TASK REQUIREMENTS: Under this line are records; the part from the line containing "Select Projects in the filter menu" through the line containing "Task: Open the toolbar fit dropdown box" should be repeated exactly. Please exclude pictures.

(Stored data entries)
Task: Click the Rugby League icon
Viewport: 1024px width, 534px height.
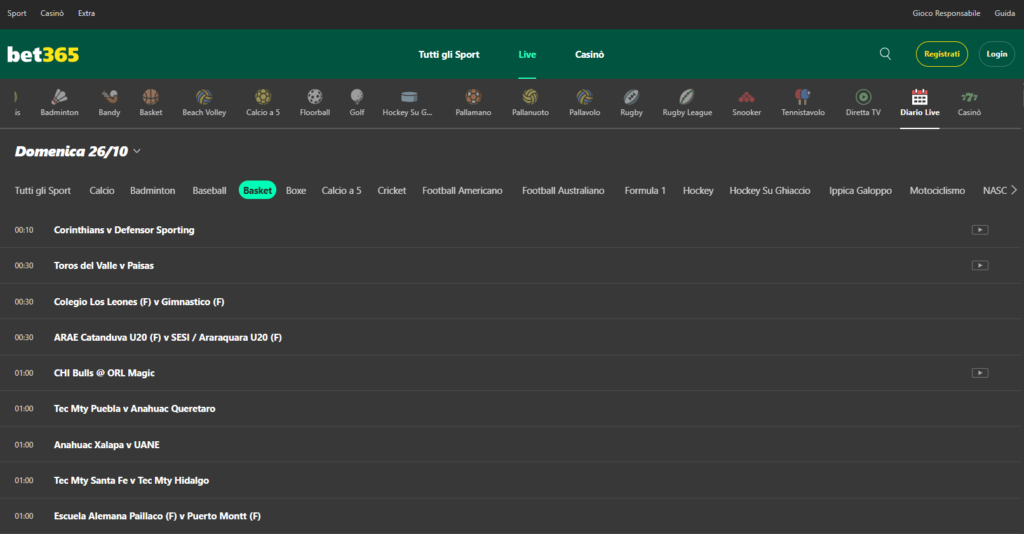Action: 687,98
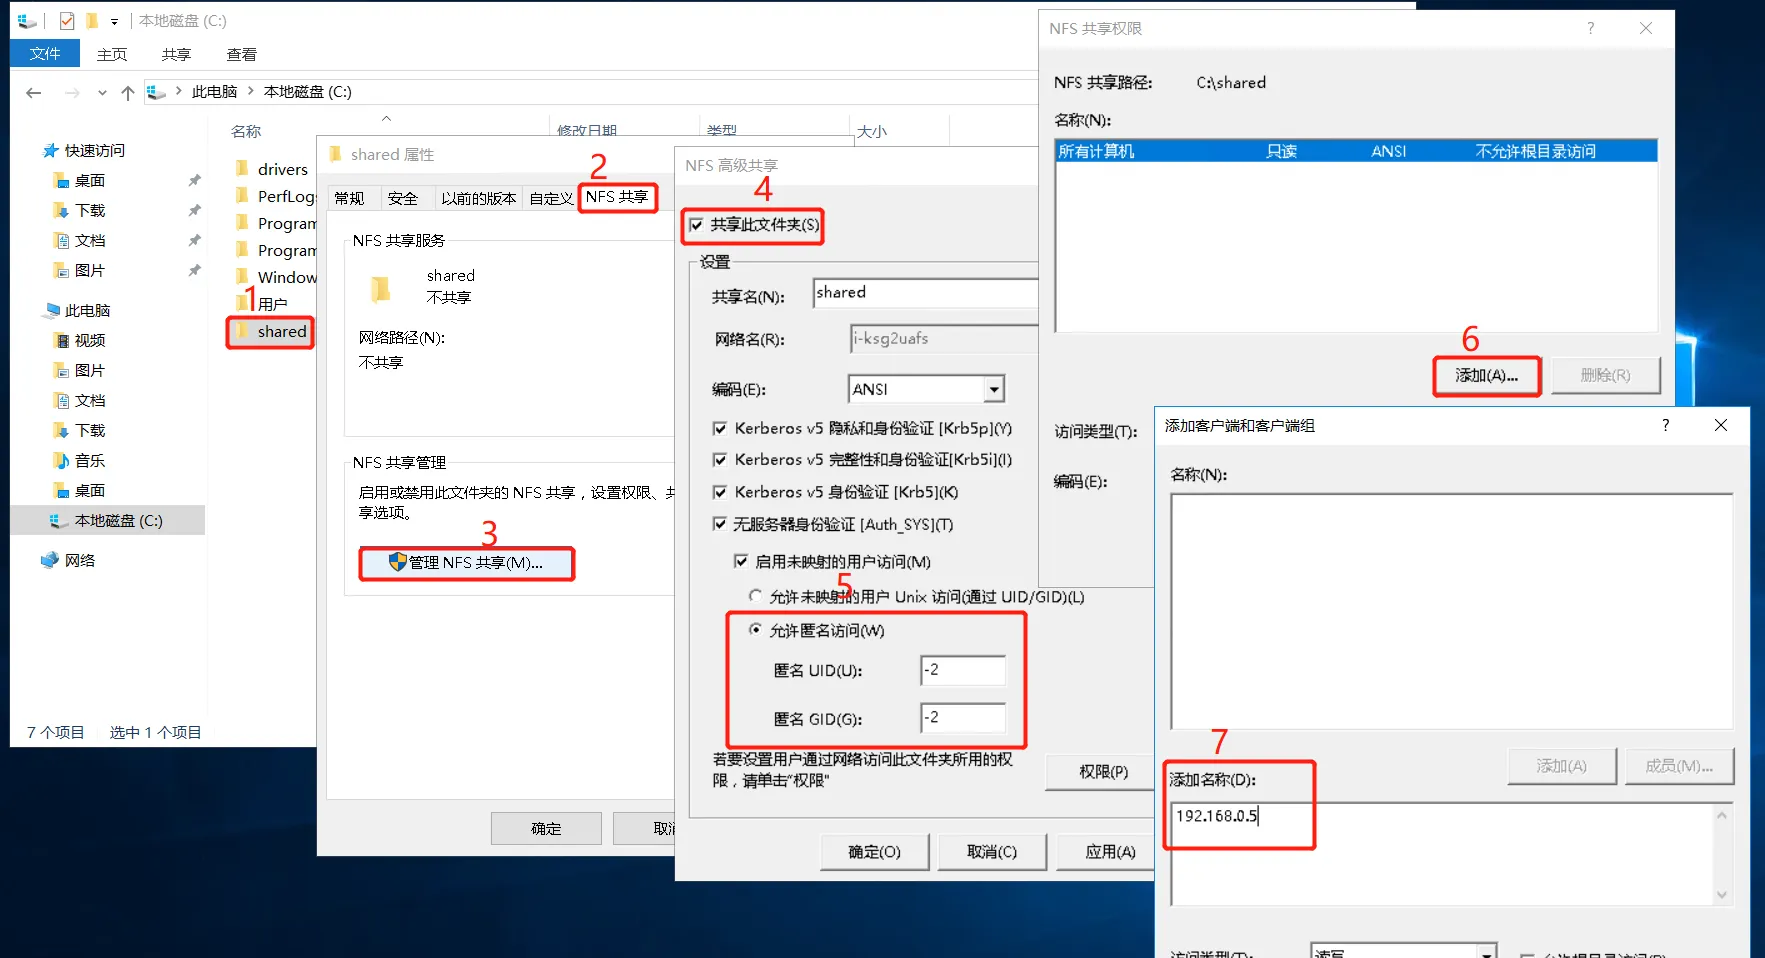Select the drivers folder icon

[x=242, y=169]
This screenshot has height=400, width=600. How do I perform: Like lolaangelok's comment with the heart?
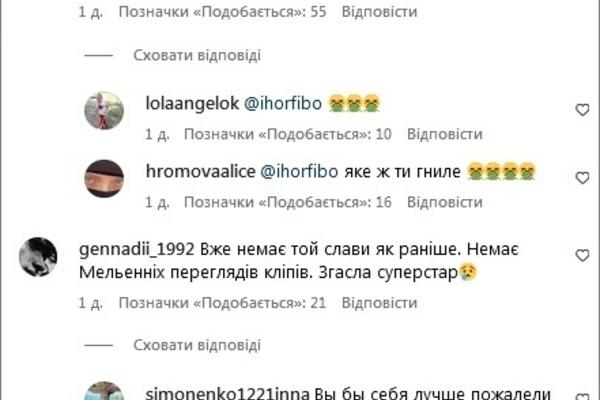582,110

--

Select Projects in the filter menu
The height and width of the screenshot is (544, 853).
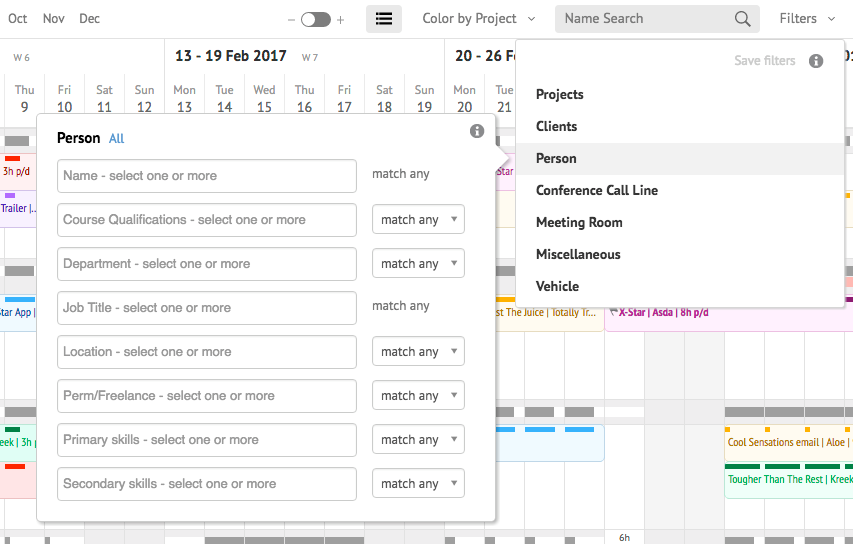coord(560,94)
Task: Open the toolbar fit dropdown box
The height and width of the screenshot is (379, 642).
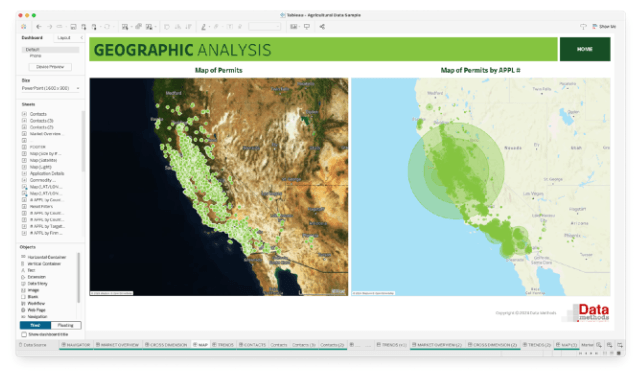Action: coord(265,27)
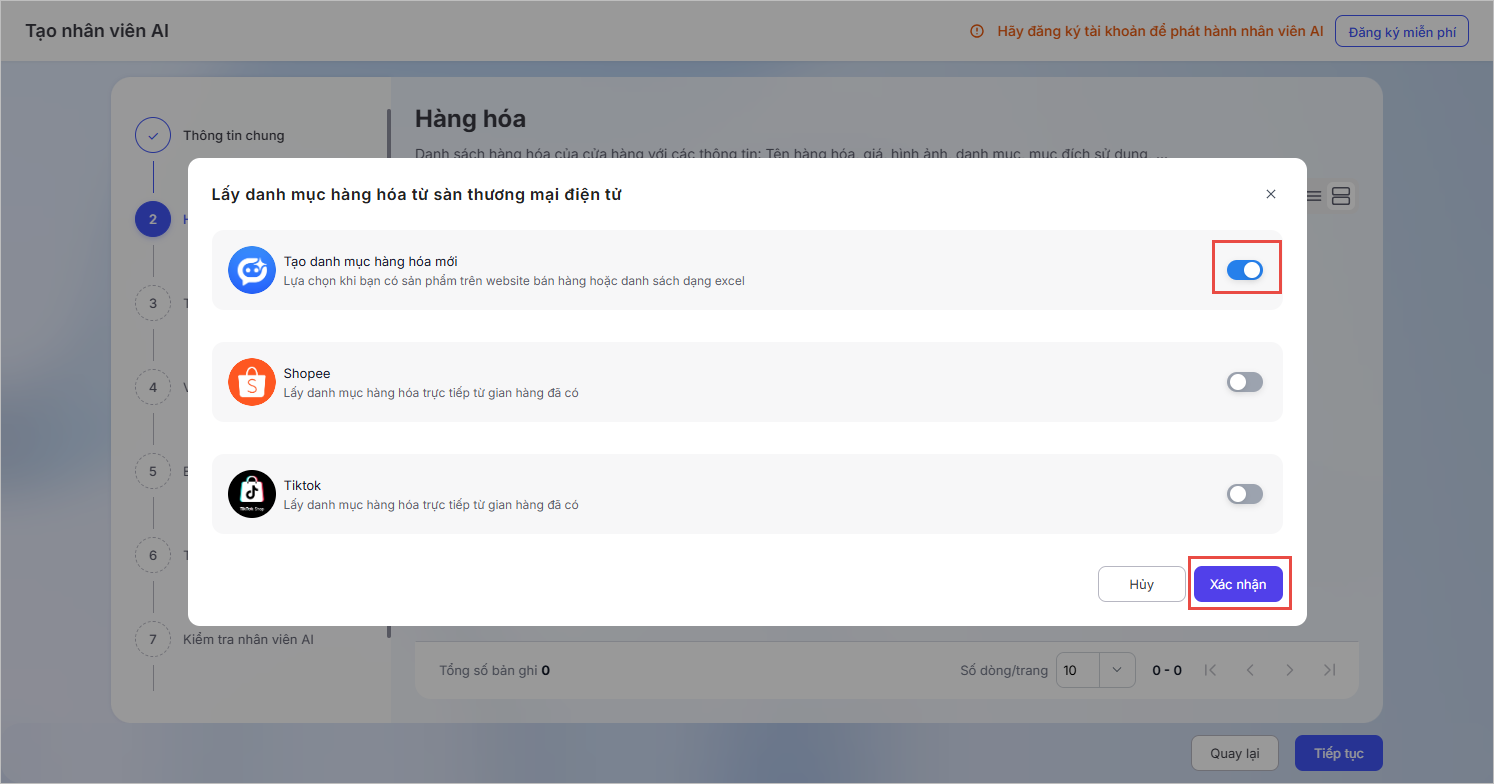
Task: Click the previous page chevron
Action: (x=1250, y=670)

EXPECTED ANSWER:
Select Projects in the filter menu
The height and width of the screenshot is (544, 853).
coord(560,94)
Task: Open the toolbar fit dropdown box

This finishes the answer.